Ultrastructure of photoreceptor layer in Wt versus TgP23H swine. (A) TEM image of photoreceptor layer in Wt versus TgP23H E85. Photoreceptor IS and connecting-cilium (black arrowhead) appeared similar, and outer segments have not yet formed in Wt and Tg. Scale bar: 2 μm. (B) TEM image of photoreceptor layer in Wt versus TgP23H swine E105 through P3. E105 Wt, ROS/RIS, and COS/CIS exhibit normal morphology. E105 through P3 TgP23H, truncated ROS (black arrows) extend from RIS, COS appear normal or are lacking, and CIS appear enlarged. IS, inner segment; RIS, rod inner segment. Scale bar: 2 μm.

Figure 3

TEM image of outer retina TgP23H swine (P0). Cone outer segments (black arrows) abut the RPE and many CIS lack cone outer segments. External limiting membrane is intact (white arrows). Outer nuclear layer shows cone nuclei in the outermost row and stacks of rod nuclei (RN1–RN4), with degenerating rod nuclei (black arrowhead). Only cone pedicles (CP) can be seen in the outer plexiform layer. Scale bar: 10 μm.

Figure 4

TEM image of outer plexiform layer Wt versus TgP23H swine (E85–P3). (A) E85, no identifiable photoreceptor axons or synaptic terminals in the OPL. (B) E105 Wt, axons extending from RN into OPL, as well as a few ribbons (black arrowheads), while TgP23H show no axons or ribbons. (C) P0 and (D) P3 Wt retinae show rod spherules (white arrows) and CP with synapses and triads in the OPL. E105 through P3 TgP23H retinae show axonal retraction, no spherules or triads, and few ribbon synapses (black arrows), but cone photoreceptor axons and pedicles appear normal. (E) Magnification of boxed in region in P0 showing Wt showing normal triadic profiles (white arrows) in Wt and their absence in TgP23H (black arrow).
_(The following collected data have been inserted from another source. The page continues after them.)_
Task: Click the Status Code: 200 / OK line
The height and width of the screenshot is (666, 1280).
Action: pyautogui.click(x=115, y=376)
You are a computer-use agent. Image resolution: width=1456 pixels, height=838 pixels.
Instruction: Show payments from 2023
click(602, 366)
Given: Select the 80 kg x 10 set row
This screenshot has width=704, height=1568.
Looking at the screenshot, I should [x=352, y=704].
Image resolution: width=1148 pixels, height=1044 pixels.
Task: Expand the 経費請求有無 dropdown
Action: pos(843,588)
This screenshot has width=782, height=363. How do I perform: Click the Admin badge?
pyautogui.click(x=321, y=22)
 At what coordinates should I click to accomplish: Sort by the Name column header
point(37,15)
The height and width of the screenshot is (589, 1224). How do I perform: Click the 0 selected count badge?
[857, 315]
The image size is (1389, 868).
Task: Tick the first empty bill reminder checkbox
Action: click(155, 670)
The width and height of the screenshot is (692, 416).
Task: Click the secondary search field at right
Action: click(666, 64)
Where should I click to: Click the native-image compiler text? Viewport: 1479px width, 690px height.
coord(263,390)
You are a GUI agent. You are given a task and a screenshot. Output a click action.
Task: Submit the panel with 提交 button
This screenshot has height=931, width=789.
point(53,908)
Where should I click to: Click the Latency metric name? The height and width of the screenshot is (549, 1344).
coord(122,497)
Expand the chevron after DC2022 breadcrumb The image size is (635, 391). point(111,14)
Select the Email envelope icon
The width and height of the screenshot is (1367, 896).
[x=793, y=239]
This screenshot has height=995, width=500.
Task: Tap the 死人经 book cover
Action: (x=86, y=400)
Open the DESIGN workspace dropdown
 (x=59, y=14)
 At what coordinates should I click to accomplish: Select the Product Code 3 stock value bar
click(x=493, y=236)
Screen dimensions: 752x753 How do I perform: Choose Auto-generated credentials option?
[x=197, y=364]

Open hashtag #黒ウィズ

HZCN, horizontal cell nucleus. Scale bar: 2 μm and applies to all panels.

Figure 5

Immunolabeling with anti-Rho 1D4 (rhodopsin) antibody Wt versus TgP23H (E85–P3). (A–C) Intense staining with anti-Rho 1D4 is restricted to the PRL in Wt retinae (left column). Anti-Rho 1D4 is delocalized to the ONL in TgP23H (right column). Scale bar: 20 μm and applies to all panels. Figures from P0 are not shown but are the same as P3.

Figure 6

Representative ffERG recordings for rod, cone, and 30-Hz flicker in Wt and TgP23H Swine (P3). (A) The rod waveform and histogram show a striking difference, with a nearly extinguished response in the TgP23H, while the Wt has a clearly discernible response. In contrast, the representative cone traces and histograms show how the morphology of the components of the cone and cone flicker waveforms at P3 ([B, C], respectively) are very similar between the TgP23H and Wt.